I have to hand it to a lot of companies that have decided to kiss off any chance of employee loyalty for when these economic times improve. The extra work loads, reducing salaries and the lack of training development in order to save expenses has severed any chance of using this time as a way to engage or renew employee loyalty in the company.
Most will deny this is the intent of their cost cutting efforts, but the reality is it will become a bonus that no senior manager in their right mind would do on purpose. I mean, can you see a corporate strategic planning meeting where management sits around and says, “Let’s do everything in our power to destroy employee loyalty, so when the economy turns around they all quit and work somewhere else.” Followed by the strategic aspect that says, “yeah, and then we can declare bankruptcy and close down everything and sell our worthless stock!”
What board of directors would sign off on this plan? Yet, why have so many companies designed this outcome into their day to day activities?
I believe it is an unconscious act that is producing these results. I think that if more companies realized that what they are doing is short sighted and will only get them through temporarily month to month they would stop. I really think they are not in touch with what their actions are doing.
Employee development is something that costs money (investment) and is best to do when work is slow.

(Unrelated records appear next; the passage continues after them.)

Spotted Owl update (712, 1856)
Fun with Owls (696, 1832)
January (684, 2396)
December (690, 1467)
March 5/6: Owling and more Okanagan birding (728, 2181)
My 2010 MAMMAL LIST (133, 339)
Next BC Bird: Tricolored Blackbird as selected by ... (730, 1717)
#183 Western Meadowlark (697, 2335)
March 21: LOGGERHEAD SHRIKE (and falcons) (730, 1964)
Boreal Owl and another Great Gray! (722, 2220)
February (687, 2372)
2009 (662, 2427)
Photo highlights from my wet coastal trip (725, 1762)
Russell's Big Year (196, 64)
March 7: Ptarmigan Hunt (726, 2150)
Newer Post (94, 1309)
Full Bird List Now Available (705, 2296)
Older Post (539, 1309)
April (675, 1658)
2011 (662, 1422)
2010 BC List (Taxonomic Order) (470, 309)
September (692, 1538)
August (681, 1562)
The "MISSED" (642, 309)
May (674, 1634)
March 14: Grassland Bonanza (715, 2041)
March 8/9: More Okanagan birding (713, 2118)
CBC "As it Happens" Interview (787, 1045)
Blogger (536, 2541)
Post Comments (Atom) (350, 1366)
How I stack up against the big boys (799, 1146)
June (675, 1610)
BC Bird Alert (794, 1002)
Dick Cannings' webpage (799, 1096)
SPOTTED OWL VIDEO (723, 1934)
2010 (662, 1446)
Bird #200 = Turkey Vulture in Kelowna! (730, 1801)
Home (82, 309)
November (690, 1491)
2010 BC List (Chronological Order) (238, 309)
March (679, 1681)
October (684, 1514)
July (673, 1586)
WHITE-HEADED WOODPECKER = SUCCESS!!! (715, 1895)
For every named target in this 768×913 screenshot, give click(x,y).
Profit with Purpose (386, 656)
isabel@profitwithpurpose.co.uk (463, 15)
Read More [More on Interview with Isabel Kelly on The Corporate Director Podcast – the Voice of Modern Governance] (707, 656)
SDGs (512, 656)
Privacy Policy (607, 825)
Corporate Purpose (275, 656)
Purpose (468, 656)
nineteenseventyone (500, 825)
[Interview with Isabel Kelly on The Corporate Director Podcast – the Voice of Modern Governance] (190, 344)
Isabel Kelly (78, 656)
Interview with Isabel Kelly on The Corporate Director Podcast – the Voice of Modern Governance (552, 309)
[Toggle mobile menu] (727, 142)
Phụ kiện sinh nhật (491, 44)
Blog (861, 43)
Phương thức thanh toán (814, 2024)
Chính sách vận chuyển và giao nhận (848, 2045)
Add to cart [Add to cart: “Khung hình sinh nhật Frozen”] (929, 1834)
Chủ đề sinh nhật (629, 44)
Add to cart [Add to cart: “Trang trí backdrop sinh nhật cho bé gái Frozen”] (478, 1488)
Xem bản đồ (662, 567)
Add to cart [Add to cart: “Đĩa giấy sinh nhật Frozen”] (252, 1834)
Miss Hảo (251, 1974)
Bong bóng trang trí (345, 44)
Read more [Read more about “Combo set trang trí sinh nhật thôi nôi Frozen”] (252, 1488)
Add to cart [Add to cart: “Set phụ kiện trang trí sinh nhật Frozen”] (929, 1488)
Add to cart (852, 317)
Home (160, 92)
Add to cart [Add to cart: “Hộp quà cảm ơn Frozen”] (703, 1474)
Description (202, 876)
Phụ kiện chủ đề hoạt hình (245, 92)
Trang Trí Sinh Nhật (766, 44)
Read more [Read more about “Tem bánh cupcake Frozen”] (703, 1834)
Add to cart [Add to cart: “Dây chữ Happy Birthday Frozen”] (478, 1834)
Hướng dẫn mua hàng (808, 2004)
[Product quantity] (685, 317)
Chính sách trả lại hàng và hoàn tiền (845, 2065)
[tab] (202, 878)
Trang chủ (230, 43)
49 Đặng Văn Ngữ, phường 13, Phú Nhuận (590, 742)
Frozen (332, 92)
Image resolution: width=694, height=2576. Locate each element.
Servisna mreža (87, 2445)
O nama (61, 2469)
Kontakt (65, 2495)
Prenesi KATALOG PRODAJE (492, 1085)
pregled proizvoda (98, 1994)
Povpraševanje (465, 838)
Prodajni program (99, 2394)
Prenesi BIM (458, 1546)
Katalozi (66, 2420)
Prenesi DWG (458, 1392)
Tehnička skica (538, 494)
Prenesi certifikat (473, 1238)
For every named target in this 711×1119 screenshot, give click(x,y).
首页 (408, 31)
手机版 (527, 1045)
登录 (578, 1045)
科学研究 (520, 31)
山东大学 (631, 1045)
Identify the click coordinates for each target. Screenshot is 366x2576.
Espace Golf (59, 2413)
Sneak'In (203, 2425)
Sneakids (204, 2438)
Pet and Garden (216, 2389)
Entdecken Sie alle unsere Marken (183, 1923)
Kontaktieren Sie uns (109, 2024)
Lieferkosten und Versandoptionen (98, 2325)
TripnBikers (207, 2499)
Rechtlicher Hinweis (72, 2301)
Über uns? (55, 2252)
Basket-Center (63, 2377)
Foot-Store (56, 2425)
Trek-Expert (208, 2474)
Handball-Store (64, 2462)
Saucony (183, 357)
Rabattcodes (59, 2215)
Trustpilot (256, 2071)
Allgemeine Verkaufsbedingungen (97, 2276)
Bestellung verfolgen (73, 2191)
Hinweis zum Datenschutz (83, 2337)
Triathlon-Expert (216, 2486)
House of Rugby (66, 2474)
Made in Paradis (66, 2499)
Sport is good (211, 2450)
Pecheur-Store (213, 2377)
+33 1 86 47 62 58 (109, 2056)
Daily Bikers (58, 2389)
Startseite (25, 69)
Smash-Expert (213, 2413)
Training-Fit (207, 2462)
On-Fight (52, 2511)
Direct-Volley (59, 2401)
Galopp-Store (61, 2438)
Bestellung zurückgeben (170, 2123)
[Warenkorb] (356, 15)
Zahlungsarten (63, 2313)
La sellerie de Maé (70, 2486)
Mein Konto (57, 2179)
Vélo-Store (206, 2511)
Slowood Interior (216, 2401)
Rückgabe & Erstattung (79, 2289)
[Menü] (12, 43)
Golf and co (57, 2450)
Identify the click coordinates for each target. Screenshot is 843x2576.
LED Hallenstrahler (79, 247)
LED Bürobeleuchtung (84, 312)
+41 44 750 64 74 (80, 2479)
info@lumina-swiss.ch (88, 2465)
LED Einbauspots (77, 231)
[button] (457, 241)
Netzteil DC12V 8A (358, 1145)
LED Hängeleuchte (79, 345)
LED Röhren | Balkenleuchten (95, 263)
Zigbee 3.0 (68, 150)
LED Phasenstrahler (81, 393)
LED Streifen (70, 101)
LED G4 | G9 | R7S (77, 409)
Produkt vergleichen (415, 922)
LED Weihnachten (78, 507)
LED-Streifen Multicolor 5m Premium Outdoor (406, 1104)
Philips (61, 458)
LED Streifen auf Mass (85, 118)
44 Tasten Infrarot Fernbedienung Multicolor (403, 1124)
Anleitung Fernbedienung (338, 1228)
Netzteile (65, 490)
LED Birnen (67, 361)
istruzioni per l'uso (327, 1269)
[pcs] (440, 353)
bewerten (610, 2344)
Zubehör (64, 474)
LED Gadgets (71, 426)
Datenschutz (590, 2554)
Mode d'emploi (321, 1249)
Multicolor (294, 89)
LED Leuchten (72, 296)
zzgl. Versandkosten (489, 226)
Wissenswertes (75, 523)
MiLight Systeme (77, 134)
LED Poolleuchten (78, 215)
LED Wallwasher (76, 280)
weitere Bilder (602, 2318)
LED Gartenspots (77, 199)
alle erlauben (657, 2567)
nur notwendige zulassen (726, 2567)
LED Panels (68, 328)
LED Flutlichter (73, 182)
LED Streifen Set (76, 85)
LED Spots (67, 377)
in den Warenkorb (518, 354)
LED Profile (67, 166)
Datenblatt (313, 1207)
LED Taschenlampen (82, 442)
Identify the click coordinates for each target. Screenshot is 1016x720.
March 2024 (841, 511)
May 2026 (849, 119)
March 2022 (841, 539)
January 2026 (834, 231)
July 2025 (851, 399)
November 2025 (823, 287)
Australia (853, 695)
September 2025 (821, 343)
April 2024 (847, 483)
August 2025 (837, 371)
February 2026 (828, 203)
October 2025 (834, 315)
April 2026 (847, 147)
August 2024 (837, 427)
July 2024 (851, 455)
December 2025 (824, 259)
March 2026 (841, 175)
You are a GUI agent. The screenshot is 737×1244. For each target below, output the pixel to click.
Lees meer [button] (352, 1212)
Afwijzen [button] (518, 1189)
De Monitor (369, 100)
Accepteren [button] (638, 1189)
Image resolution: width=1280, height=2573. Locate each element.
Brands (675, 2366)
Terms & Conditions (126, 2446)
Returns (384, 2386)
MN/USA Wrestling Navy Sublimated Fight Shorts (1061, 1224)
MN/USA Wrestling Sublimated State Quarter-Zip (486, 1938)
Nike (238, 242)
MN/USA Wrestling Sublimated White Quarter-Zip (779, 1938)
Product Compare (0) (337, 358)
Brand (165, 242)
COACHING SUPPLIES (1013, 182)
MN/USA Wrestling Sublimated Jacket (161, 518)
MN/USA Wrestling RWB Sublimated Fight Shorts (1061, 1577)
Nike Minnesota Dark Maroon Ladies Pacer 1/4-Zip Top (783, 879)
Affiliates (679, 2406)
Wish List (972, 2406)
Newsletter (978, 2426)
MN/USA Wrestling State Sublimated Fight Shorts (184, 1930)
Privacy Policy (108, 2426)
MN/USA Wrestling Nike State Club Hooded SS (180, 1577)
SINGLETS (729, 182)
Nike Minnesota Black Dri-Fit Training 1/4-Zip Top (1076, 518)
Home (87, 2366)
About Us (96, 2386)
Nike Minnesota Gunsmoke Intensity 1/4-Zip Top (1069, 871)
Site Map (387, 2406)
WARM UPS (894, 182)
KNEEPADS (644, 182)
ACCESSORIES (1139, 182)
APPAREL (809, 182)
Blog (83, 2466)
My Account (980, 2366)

With so many companies cutting back on employee development they are not only losing out on the perfect time to increase skill development, they are demonstrating that they are not too concerned about if their employees will have the necessary skills to perform in the future.
Not every company is taking this narrow view. In the September issue of Training & Development Magazine, Michelle Burns, the CEO of Mercer, said, “Learning plays a key role in strategy. You have to reply on the functional ability to execute change and to prepare the organization to change continuously, whether it’s required today or tomorrow.” Now this is a leader that gets it! My compliments to Mercer for employing a CEO of this caliber!